Every time I get injured and I see doctors they always suggest total rest to avoid aggravating the injury. I somewhat disagree about total rest being the best solution for my fast recovery. Here is my latest first-hand experience.
On 7 April 2016 I sustained a serious injury: while demonstrating a leading hook punch against the shoulder of a 97Kg student of mine I tore the tendon of my left bicep. Difficult to say how that happened after hundreds of thousands of these punches I have thrown in my life but there I was: A&E at Cambridge Addenbrookes’ hospital at 8:30pm, just after the end of the Thursday’s lesson. I managed to get a consultant to see me in emergency the following day and, although he advised I could have a nearly normal life leaving the arm as it was, I decided to get operated on the first available slot. The operation took place at Addenbrookes hospital at 12 noon on 14 April, 7 short days later.
I was released from hospital on the same evening; my left arm was on a sling and I received precise instructions about what I could and should not do with the operated arm. Basically I could squeeze the hand and move my fingers around; lifting absolutely nothing, not even the arm’s own weight for the first 6 weeks and then no more than a cup of tea for the following 6 weeks. When I was still in Italy 20 years ago I saw my master sustaining a similar injury which also needed a surgical procedure and he carried on training while he was wearing his sling. By the same token I had a strong opinion that total rest, which would have driven me to total craziness while make me very unfit, was not the best option for me.
Here is how it really went, while keeping myself safe and injury free:
- I missed the Thursday lesson on the day I was operated (14 Apr), most people were joking about me turning up at class.
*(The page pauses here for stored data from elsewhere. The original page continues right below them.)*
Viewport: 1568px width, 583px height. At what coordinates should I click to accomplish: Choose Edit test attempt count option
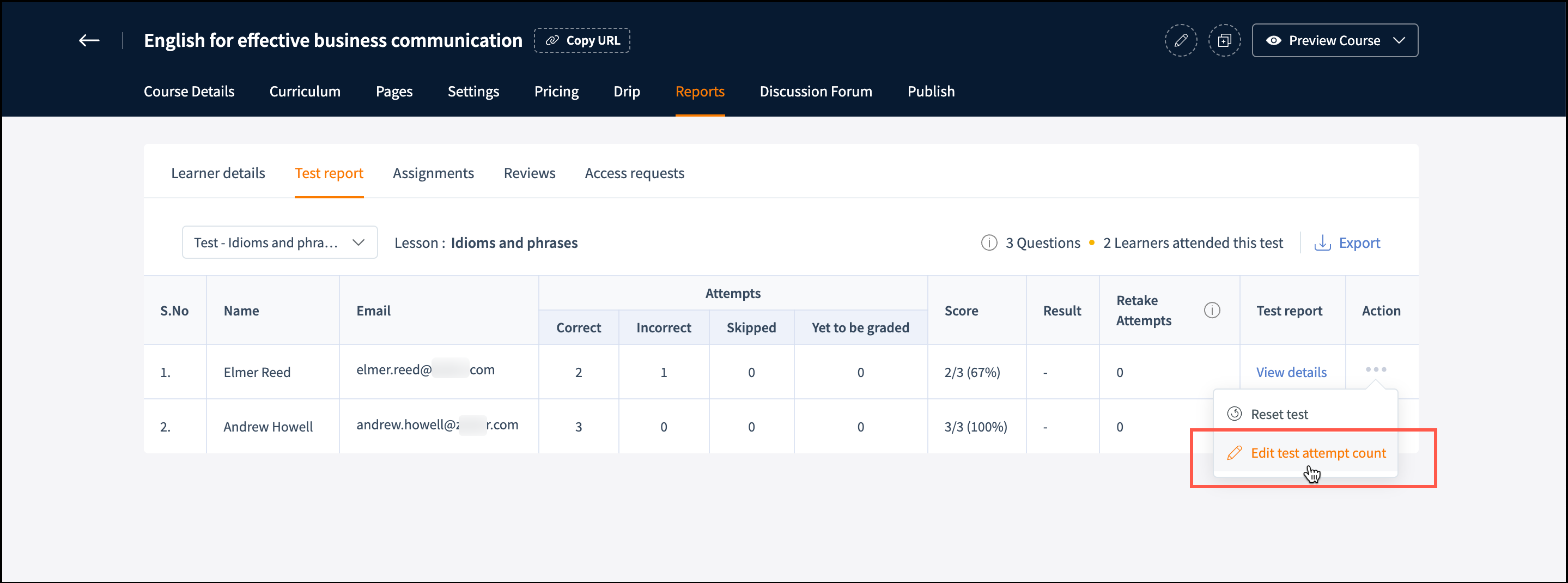point(1318,453)
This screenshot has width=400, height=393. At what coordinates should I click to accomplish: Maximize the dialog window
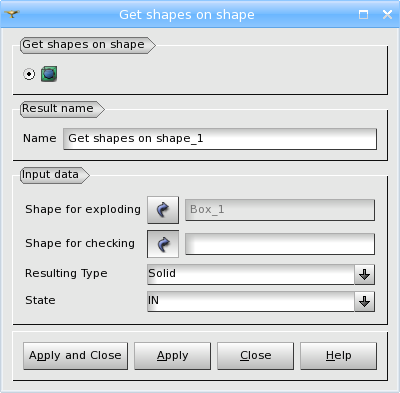pos(363,14)
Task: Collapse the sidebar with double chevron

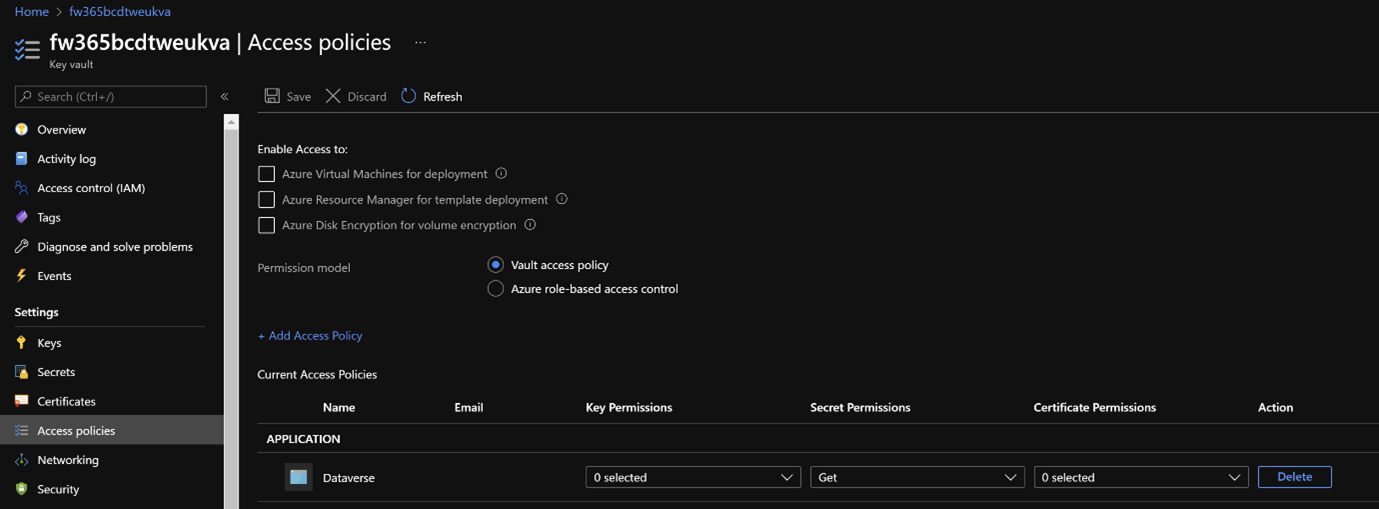Action: click(x=225, y=97)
- I was in pain the Friday and a bit on the Saturday (15 & 16 Apr); did not work on Friday and took a total of 3 pain killer tablets. That was the total pain killer intake for the whole time after surgery. Friday was the only day I actually missed from the office and worked from home, doing the minimum necessary.
- I could not really move fast so, while I accepted to miss the Sunday (17 Apr) lesson, I decided to walk, with arm in sling, all the way to Kelsey Kerridge where we train and watch half of the lesson; total walked distance about 7Km. Being in the room with other people training made me feel very well.
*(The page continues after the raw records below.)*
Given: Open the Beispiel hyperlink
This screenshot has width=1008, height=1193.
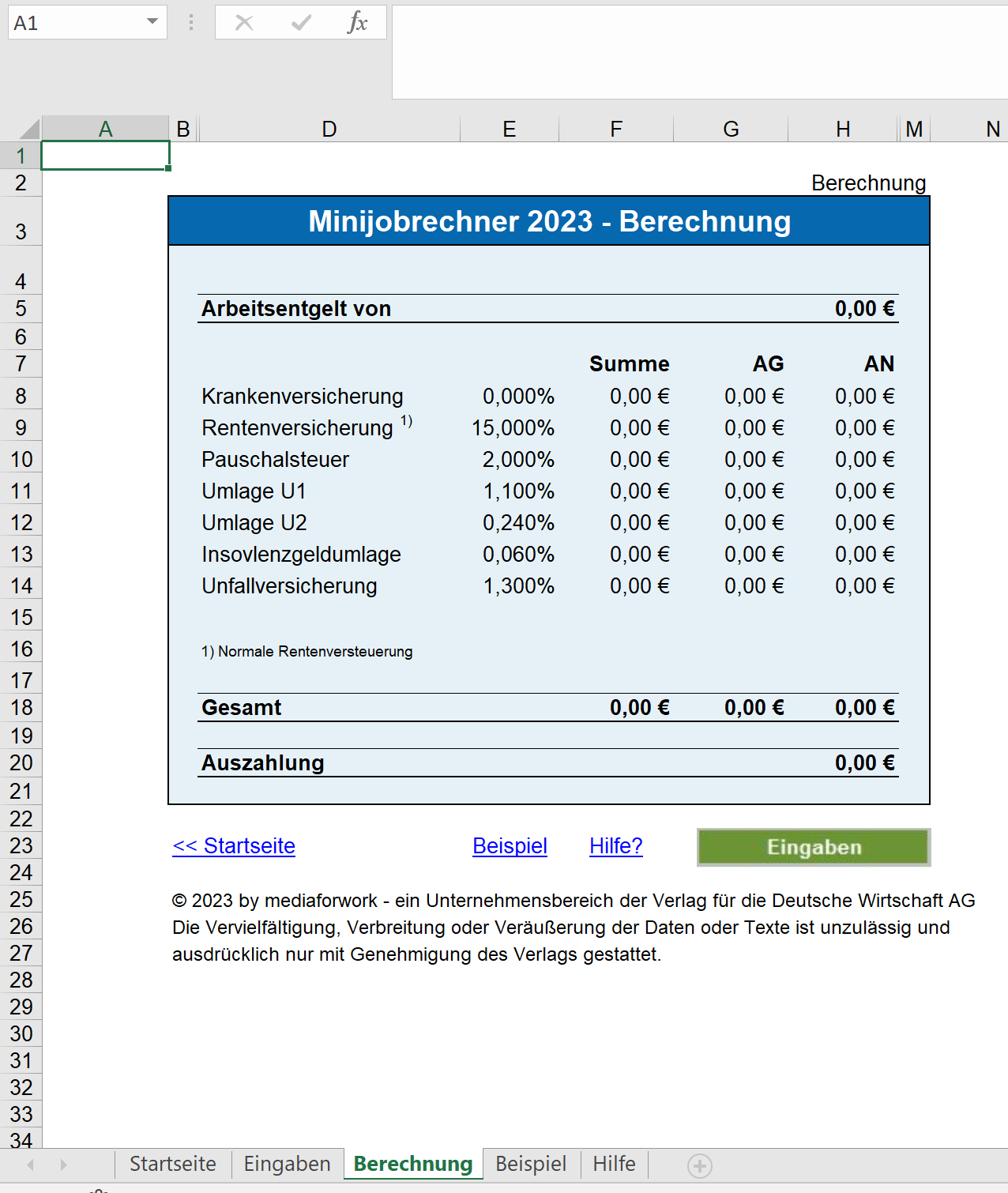Looking at the screenshot, I should coord(510,846).
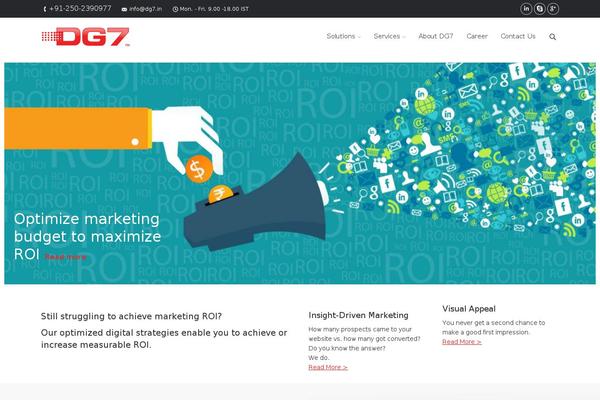Screen dimensions: 600x400
Task: Open the Skype social icon
Action: [x=540, y=8]
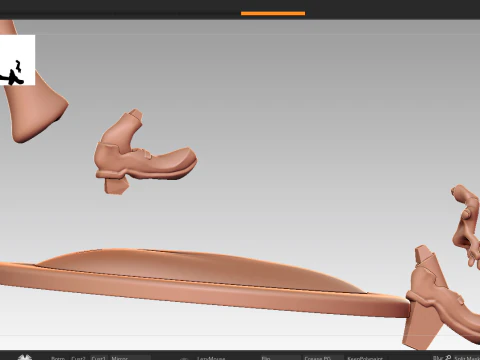Select the orange highlighted top bar segment
Image resolution: width=480 pixels, height=360 pixels.
pos(273,13)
- Walked to the office on Monday up and worked a full day but missed the lesson on that evening (18 Apr).
- Turned up at the lesson on Tues and run the beginners course (19 Apr); I kept the injured arm totally safe in its sling and demonstrated everything with my right arm and legs; in this occasion I did the minimum amount of warm up and stretching exercises to get ready but did not break a sweat during the whole lesson.
- On Weds (20 Apr) I also run a lesson for Cambridge University and managed to show all combinations with one arm and two legs or by asking someone to demonstrate what I was asking for; I realised then it was easier than I imagined.
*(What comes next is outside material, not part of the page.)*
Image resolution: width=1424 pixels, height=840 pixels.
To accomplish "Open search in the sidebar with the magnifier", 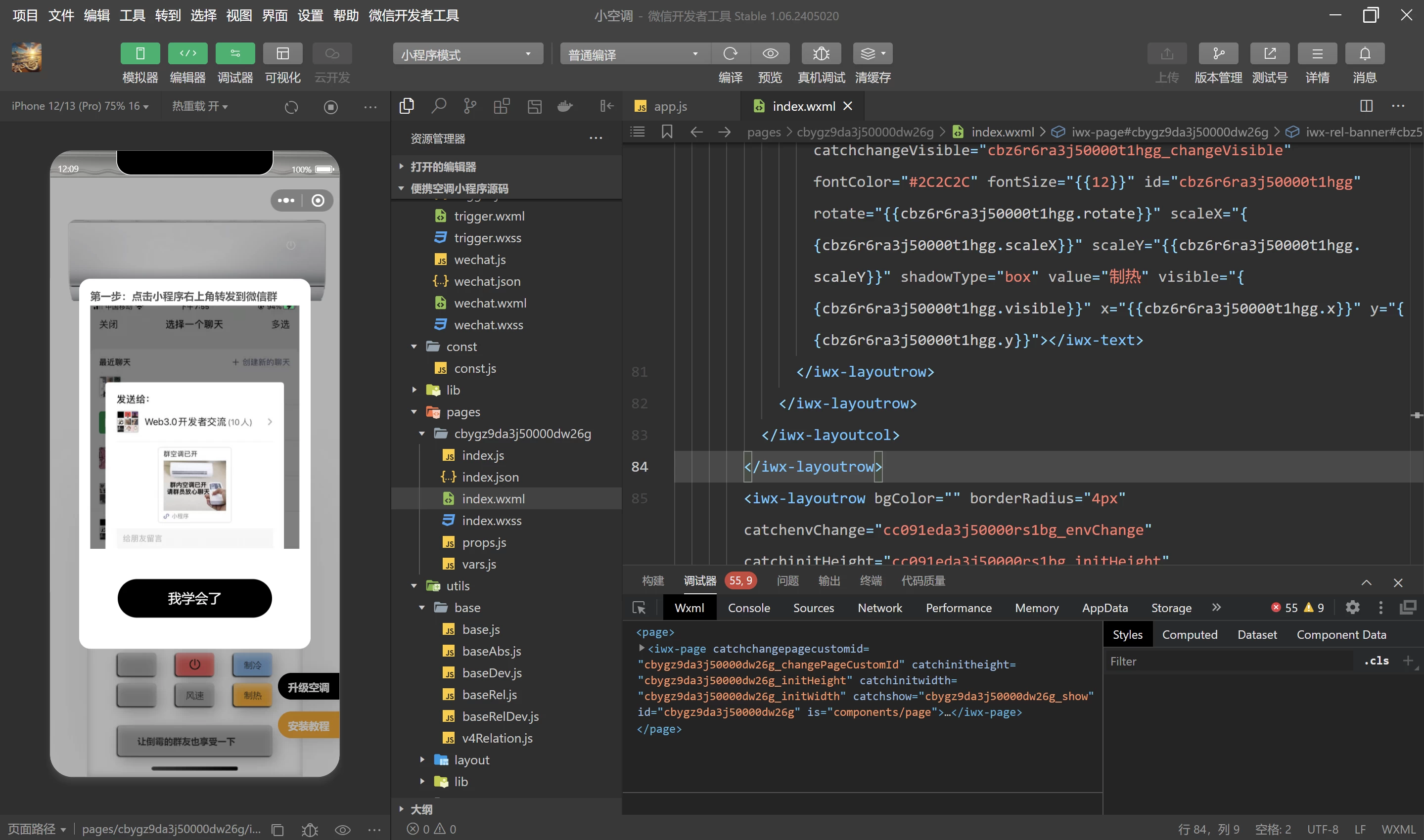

- On Thurs (21 Apr) I continued with the beginners course.
- On Friday 22 Apr I had the first check-up with the consultant, together with X-rays; the operation went as well as expected and it was progressing well. Next check-up three weeks later.
- During the following three weeks I started to take part in all warm up sessions and increasing the number and intensity of exercises, getting to a decent aerobic cardiovascular workout. I was using my legs to kick any possible combination while still keeping the arm at rest. I received some good advice from one of my physiotherapists which helped a faster recovery of motion and strength.
- On 13 May I had the 4 weeks check-up which confirmed a very good progress of recovery and rehabilitation. The consultant suggested keeping the arm away from full power exercises for the following 5 months.
- Within the next few weeks I started to use the left arm for very gentle punching, just for straight punches and still avoiding block of any technique.
- On Monday 6 June I did my first sparring session since the operation; I trained just with beginners, females under 65Kg. This allowed me to perform most of my techniques at a slow pace, keeping the left arm in guard position but without using it for any form of attack or defence and just punching with the right arm.
- On the same week I also started swimming once per week; about 40 lengths on the first attempt, 60 slow ones on the second one and 60 at a good pace the following times.
- Over the following weeks I kept training kickboxing regularly and increasing pace and strength to most techniques. I pay lots of attention to avoid direct strikes on the left arm and still use it just for straight punches but I feel at least 80% in shape.
Having spent a couple of months at a slow pace training, carefully avoiding tough classes and technique I realised how much fitness I lost in terms of strength, power and endurance which I am now working hard to recover. On the positive side I was supposed to do next to nothing for 3 months and then start a slow recover afterwards while I managed to cut that by two thirds: less than 3 months after the operation I am feeling great.